President Abdel Fattah Al-Sisi highlighted the importance of abiding by standards of justice, accountability, and human rights in his meeting with National Council for Human Rights (NCHR) President Mohamed Fayek.
Amid growing concerns about the state of human rights in Egypt expressed by critics of the government at both the international and national levels, Al-Sisi pledged to support NCHR activities through field visits to Egypt’s prisons and to address any violations of human rights, presidency spokesperson Alaa Youssef said in an official statement.
Fayek praised the parliamentary election process as successful, despite the ongoing conflict surrounding Seif El-Yazal’s “Egypt’s Support” parliamentary coalition. Several political parties have voiced concern that Egypt’s Support is molding itself in the image of former president Hosni Mubarak’s National Democratic Party (NDP).
Fayek also reviewed the results on the latest field visits and pledged to report any human rights violations to the necessary authorities.
“The presidential visit followed a request made by the council to highlight human rights violations monitored in our reports to the president,” NCHR board member Nasser Amin told Daily News Egypt.
According to Amin, violations included the deterioration of conditions inside detention facilities and cases of torture. He suggests recent reshuffles at the Ministry of the Interior resulted from the council’s aforementioned complaints.
NCHR plans to visit the maximum security Torah prison, known as Al-Aqrab, next week followed by a visit to Wady El-Natroun prison. Both house an array of political detainees, some of whom are known Muslim Brotherhood (MB) leaders while others are purported by the Egyptian to have links to terrorist act.
Conditions of detention facilities have witnessed significant deterioration. Dozens of detainees died in different locations in Egypt over the past two years due to crowded cells or lack of access to medical treatment, according to official forensic authority figures.

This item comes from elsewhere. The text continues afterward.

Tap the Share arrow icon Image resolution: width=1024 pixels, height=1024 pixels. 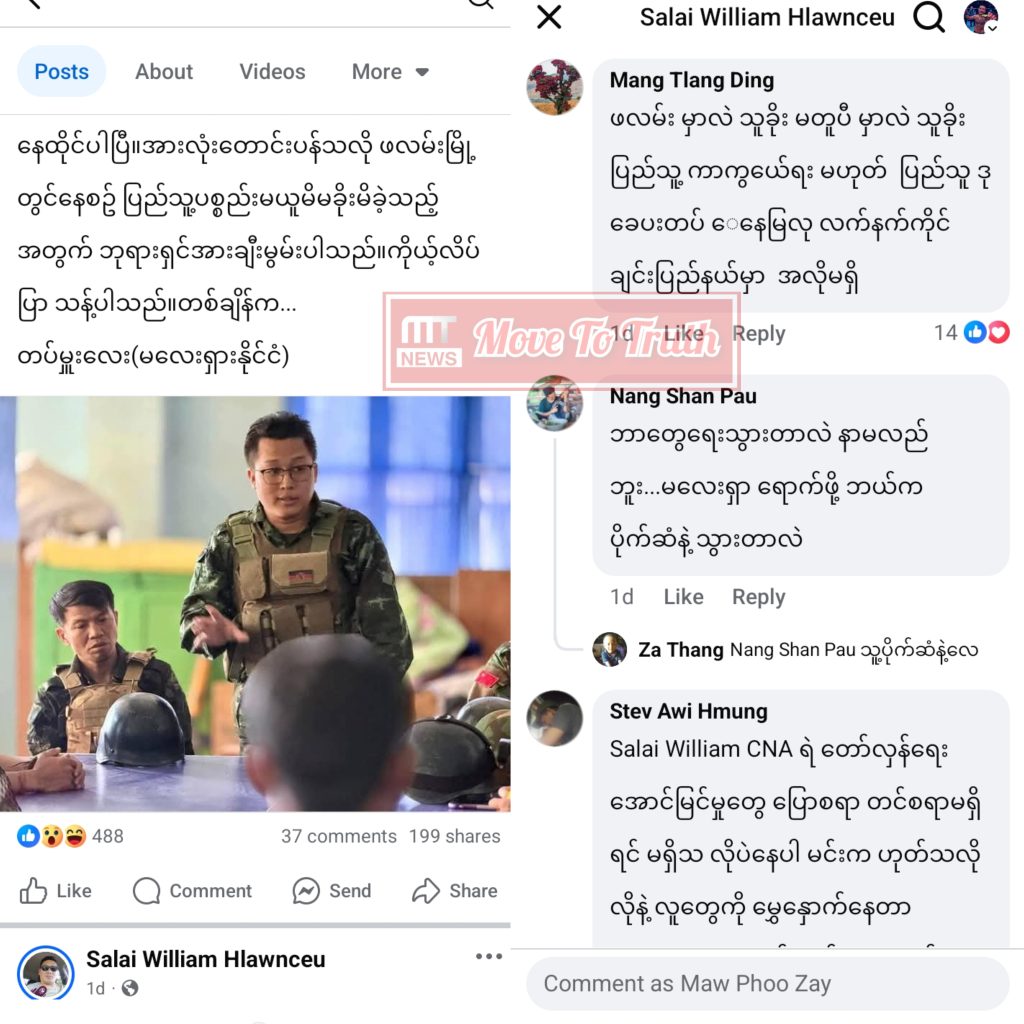(426, 891)
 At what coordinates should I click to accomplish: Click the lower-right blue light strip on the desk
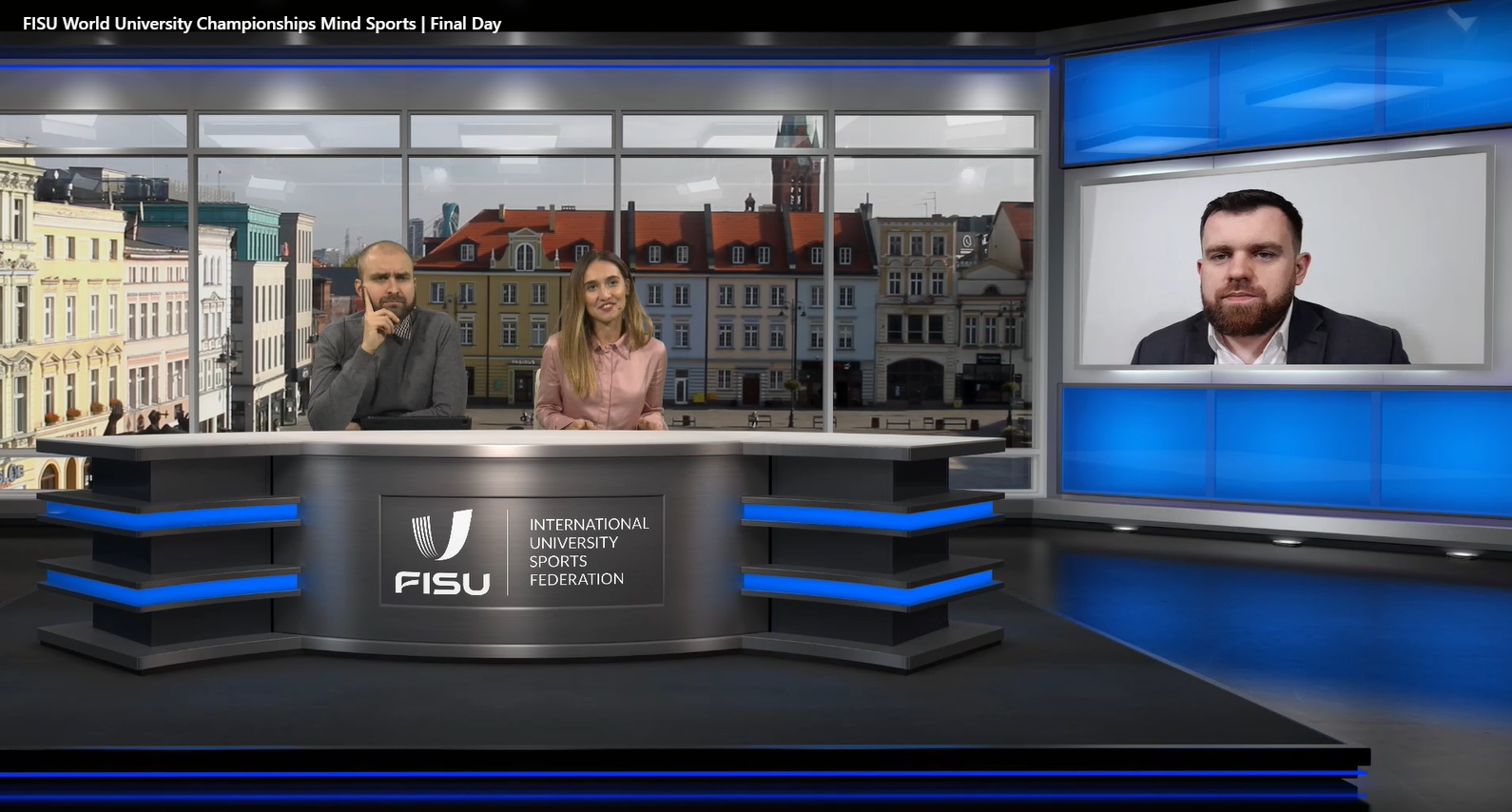point(867,583)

Families of those held within Torah Maximum Security Prison have only been allowed to visit their relatives and enter medications and blankets into the controversial prison since the middle of December. However, the families continue to voice concerns through their online platform of the Association of Relatives of the Al-Aqrab Prison Detainees since they contend that the changes are not substantial but are rather a palliative measure ahead of a scheduled visit by NCHR.